The great thing about Michael Pennington’s superb
central performance is that he always lets you see the man behind the king. As
the doctors – and the heir, the Prince of Wales – do their worst to him,
Pennington’s sweet-faced king is desperately moving. He is like an 18th-century
King Lear, shuffling along on blistered legs, and turning his blind mole-like
eyes from the light. This is not just a technically brilliant performance, but
one from the heart. It illuminates the stage.
Rachel Kavanaugh’s production is hampered by a
design of circular steps and wrap-around curtains that create two distinct
playing spaces. This magnifies the brevity of Bennett’s scenes rather than
creating the kind of seamless movement from one to another that was surely
intended. It looks stagy, artificial and old-fashioned.
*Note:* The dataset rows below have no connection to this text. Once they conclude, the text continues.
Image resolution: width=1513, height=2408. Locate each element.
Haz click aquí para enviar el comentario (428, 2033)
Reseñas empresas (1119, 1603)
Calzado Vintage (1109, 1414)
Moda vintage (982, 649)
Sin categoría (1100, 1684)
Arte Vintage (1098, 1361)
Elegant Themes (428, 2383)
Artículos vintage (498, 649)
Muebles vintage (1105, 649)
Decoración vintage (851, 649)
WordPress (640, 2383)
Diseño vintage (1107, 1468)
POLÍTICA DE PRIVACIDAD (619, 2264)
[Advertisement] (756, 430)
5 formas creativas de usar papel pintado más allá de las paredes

But the performances
are first rate, from the monarch down to the lowliest page.
Teletext, 30th
September 2003
The timely and tender revival of Alan Bennett’s perceptive overview of the later life of one of our most misunderstood monarchs triumphs on several levels.
Chiefly, a masterful performance by Michael
Pennington as the King.
The play focuses on George, his family, the
manipulative politicians around him and the quack doctors who attempt to treat
his mysterious condition.
The play pokes satirical fun at the Royal Family
and the highest levels of government; perverted creatures, eager to make
capital for their own ends.
The Prince of Wales (later George IV) is in it for
all he can get, and for him that means the crown and power. Ditto the Prime
Minister, Mr Pitt, and his cronies, seeking preferment and the right to dispose
of lucrative patronage.
Bennett really goes to town with the doctors, a
misguided bunch of charlatans.
Bewildered, sad George is sliding into another
reality, another dimension of the mind, while trying desperately to keep a grip
on his senses and perceptions of the real world.
Pennington’s account is perceptive, warm, distressing
and deeply sensitive, all at one and the same time.
Francis O’Connor’s magnificently versatile set is a
splendid backdrop – flights of stairs suggest that a man’s life can ascend to
the greatest heights. Also that it is very easy to come skidding down the
carpet and into the cellars of existence.
And Mic Pool’s sound design is (as always) a
memorable and essential part of the evening.
There are some delightfully turned performances.
Notable are Paul Raffield as Pitt, Alison Fiske as Queen Charlotte and David
Killick as Chancellor Thurlow.
This is very much a contemporary play. It could be
about the onset of senility. It’s certainly about the deviousness of politics,
and it touches time after time on love and loyalty and the division of family.
The play’s also about the loss of respect that
illness brings, human ambition and frailties – subjects that are as relevant
today as they were at the court of poor old George III.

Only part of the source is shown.